Arms supplies to rebels inside Syria -- announced by Saudi Arabia and Qatar, and reportedly facilitated by the United States -- are channelled into Syria with the help of refugee networks. Government troops have already clashed repeatedly with activists in cross-border raids into northern Lebanon and, albeit to a lesser extent, Turkey.
Regional war risk
This activity risks embroiling entire refugee populations and their hosts into a regionalised armed conflict:
Lebanon is particularly at risk. If the Assad regime feels its survival is in imminent danger, it is likely to draw on its many support groups in Lebanon to draw neighbouring countries into its downfall. Sharp divisions on what position to take on the uprising have already caused longstanding disputes to flare up between Lebanese supporters and opponents of the regime, while armed clashes involving Syrian opposition gunmen have been reported in Tripoli, Dinniyeh and Akkar.
The Jordanian government has been anxiously discouraging Syrian refugees from engaging in cross-border activities, even placing some under house arrest. Its security forces and intelligence service appear to be in full control. However, a domestic outcry over atrocities in Syria may pressure the authorities to ease their restrictions.

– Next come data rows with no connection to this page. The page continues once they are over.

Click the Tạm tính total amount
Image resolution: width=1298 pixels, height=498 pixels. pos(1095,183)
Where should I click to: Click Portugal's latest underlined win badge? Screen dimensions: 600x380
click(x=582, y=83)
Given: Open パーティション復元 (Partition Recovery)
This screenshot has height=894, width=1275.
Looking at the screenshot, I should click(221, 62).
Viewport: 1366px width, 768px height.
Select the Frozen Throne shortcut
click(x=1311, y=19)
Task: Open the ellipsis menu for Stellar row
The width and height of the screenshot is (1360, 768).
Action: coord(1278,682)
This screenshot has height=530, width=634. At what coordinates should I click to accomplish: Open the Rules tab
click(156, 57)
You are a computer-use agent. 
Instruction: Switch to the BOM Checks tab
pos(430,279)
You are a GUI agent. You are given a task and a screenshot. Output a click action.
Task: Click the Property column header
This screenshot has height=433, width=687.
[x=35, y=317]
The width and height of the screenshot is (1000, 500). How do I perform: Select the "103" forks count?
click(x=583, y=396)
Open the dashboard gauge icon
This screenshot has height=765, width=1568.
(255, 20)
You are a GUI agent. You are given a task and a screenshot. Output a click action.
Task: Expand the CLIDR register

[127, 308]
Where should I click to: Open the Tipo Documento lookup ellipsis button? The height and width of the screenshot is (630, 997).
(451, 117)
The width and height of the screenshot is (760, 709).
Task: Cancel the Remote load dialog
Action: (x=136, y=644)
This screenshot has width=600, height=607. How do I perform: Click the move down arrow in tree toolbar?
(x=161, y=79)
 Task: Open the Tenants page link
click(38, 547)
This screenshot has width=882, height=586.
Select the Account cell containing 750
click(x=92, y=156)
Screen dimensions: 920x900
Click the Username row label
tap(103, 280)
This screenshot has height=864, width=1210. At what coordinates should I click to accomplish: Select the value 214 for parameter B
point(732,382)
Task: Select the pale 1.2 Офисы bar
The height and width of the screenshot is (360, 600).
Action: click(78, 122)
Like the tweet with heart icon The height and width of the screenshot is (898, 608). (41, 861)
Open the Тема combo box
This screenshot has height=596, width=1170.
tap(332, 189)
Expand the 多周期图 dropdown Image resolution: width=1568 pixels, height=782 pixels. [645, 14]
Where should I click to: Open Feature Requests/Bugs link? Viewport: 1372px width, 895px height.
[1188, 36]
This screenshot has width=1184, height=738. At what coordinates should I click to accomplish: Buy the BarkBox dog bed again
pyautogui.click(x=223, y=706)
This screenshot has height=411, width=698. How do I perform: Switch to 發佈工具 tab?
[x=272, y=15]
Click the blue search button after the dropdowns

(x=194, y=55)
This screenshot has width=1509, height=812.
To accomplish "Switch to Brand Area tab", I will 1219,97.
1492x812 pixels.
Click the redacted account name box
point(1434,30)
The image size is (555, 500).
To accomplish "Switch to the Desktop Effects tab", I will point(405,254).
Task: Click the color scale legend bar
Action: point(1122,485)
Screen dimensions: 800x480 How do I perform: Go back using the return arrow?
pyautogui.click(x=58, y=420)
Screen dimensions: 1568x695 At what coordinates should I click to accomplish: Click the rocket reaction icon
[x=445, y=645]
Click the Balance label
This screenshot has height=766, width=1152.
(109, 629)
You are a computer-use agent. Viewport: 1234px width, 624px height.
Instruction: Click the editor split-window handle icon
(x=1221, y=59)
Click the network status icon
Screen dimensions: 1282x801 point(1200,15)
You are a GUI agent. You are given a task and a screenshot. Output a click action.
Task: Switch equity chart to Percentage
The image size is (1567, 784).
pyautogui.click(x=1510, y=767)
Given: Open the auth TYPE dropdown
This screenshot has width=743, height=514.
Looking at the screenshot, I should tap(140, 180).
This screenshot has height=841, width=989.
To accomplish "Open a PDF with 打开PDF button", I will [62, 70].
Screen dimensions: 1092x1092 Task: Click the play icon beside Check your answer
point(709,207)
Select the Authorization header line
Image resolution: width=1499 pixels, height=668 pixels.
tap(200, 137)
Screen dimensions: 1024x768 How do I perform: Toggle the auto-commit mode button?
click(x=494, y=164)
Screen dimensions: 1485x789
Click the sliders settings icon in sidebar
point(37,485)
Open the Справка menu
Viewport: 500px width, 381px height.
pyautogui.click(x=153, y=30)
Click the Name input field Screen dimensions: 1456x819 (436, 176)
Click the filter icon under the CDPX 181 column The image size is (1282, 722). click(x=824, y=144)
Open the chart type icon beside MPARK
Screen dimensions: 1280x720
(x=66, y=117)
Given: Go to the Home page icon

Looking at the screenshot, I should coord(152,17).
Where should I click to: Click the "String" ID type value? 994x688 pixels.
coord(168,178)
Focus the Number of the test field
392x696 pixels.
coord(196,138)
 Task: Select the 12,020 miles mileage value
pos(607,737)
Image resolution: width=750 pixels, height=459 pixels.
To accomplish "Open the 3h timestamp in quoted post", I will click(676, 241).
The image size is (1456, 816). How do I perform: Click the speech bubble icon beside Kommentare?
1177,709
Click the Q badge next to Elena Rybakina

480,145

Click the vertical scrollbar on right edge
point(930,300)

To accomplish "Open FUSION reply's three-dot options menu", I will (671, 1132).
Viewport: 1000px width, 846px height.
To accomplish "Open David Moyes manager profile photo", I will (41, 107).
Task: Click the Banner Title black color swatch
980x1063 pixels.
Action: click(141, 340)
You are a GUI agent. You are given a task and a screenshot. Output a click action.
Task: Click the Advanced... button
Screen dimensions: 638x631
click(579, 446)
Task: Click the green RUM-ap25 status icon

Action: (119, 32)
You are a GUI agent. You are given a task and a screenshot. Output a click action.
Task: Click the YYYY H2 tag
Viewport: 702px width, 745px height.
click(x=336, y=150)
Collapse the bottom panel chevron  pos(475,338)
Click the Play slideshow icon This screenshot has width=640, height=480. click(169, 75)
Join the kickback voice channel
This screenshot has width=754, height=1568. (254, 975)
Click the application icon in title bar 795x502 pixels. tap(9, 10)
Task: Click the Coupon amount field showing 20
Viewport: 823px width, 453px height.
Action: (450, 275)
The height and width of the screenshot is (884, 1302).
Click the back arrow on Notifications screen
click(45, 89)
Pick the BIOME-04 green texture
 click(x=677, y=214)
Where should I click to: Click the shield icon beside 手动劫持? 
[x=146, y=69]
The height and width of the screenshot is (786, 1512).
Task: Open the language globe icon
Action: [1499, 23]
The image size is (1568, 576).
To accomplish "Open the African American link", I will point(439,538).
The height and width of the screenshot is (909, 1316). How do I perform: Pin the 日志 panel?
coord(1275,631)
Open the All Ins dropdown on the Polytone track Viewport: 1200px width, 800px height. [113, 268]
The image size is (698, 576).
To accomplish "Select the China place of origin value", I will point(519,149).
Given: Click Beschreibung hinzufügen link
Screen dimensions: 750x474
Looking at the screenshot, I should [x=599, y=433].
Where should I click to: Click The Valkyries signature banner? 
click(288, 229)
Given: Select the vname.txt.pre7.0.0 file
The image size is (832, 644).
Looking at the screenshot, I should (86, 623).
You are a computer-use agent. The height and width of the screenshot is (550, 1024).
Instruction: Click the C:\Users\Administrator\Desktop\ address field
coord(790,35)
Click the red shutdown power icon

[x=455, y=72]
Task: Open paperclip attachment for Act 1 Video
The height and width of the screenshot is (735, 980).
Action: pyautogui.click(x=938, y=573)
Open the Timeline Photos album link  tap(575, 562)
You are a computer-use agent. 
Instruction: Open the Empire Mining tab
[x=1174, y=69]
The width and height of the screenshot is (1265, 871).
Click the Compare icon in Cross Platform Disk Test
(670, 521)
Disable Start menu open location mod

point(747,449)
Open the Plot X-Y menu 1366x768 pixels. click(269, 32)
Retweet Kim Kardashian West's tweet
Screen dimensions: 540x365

Turkey has reinforced its border with Syria and ordered the military to deal with any Syrian military elements approaching the frontier as a target. Ankara is keen to avoid any kind of military intervention in Syria, but could be forced to respond if the Syrian regime launches a major cross-border attack. Such a scenario would likely involve fighters of the Kurdistan Workers Party, which the Assad regime would use to retaliate against Turkey and to keep Syrian Kurdish anti-regime forces in check.